Culiacán, Sin.- La explanada de la Escuela Secundaria General No. 8 dejó de ser, por un momento, un espacio cotidiano para convertirse en un escenario lleno de ritmo, color y energía, con la presentación de la Compañía Folclórica Sinaloense del Instituto Sinaloense de Cultura, ante cientos de estudiantes que no tardaron en sumarse al entusiasmo colectivo gracias al programa SUM-ARte, que realizan de manera coordinada SUMA, Sociedad Unida, IAP, y el ISIC.

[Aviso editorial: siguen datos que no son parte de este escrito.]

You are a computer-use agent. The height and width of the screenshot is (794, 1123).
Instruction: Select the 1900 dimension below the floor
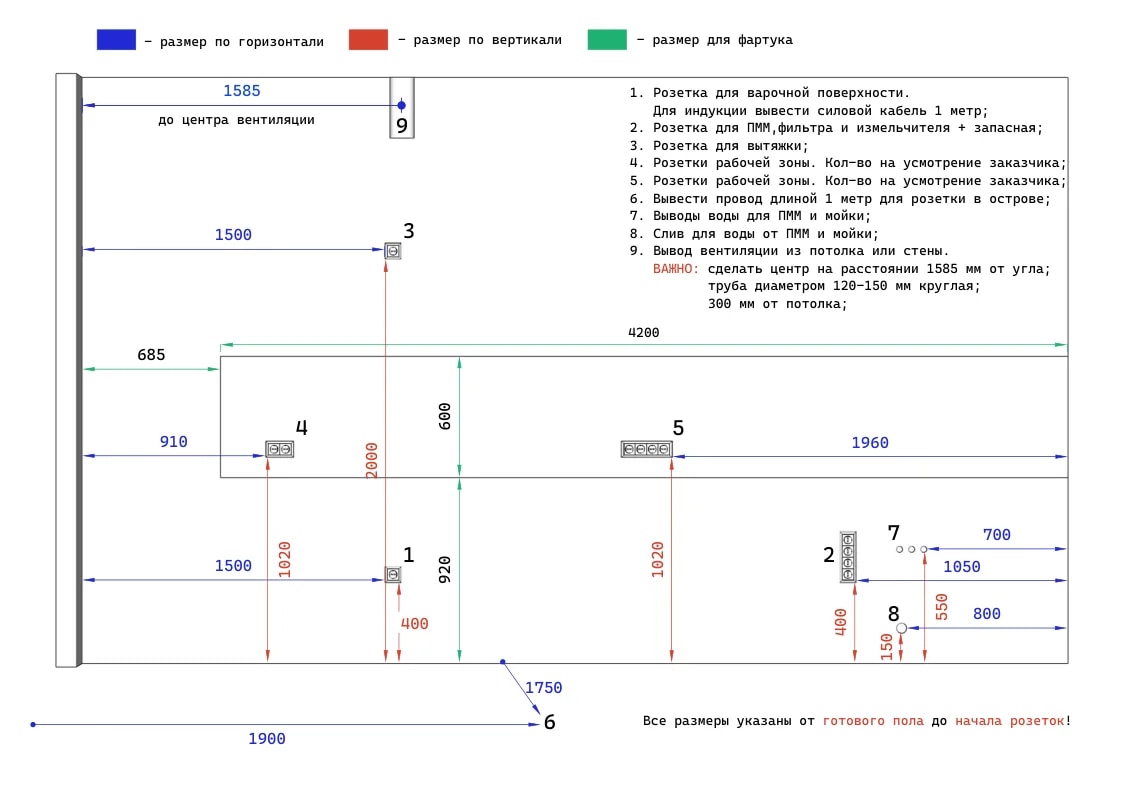pos(266,738)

Desde el inicio, la música marcó el pulso de una jornada distinta. El sonido del zapateado resonó con fuerza mientras los vestuarios vibrantes y el dinamismo de las coreografías captaban la atención de las y los jóvenes, quienes siguieron cada cuadro con miradas atentas y reacciones cada vez más efusivas.
Poco a poco, el ambiente se fue encendiendo. Los aplausos comenzaron a surgir entre pieza y pieza, creciendo en intensidad conforme avanzaba la presentación de la compañía dirigida por la maestra Olimpia Chávez, hasta convertirse en ovaciones abiertas que celebraban la entrega de las y los bailarines sobre el escenario improvisado.

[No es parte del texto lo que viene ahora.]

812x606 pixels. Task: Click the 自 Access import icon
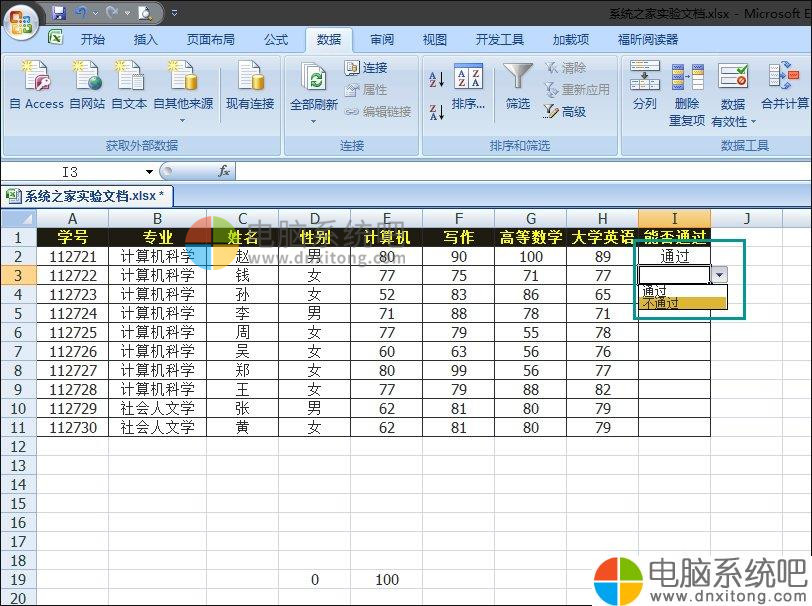coord(36,77)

Hubo momentos en los que la conexión fue evidente: sonrisas, exclamaciones espontáneas y una energía compartida que rompió la barrera entre intérpretes y público. Más que espectadores, las y los estudiantes se volvieron parte de la experiencia, dejándose llevar por la fuerza del folclor.
La presentación no solo ofreció un recorrido por distintas expresiones tradicionales, sino que logró despertar en el público un sentido de cercanía con estas manifestaciones culturales, reconociéndolas como algo vivo, vigente y propio.

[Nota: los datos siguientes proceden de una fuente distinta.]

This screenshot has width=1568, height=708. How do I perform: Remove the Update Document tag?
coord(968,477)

Esta actividad formó parte del programa “SUM-ARte en tu escuela”, impulsado por SUMA, Sociedad Unida I.A.P. en coordinación con el Instituto Sinaloense de Cultura (ISIC), que busca llevar experiencias artísticas directamente a las aulas y espacios escolares.
Así, entre palmas, música y zapateado, la jornada se convirtió en una pausa significativa dentro de la rutina escolar, dejando en el aire una sensación de alegría compartida y la certeza de que el arte, cuando se vive de cerca, permanece.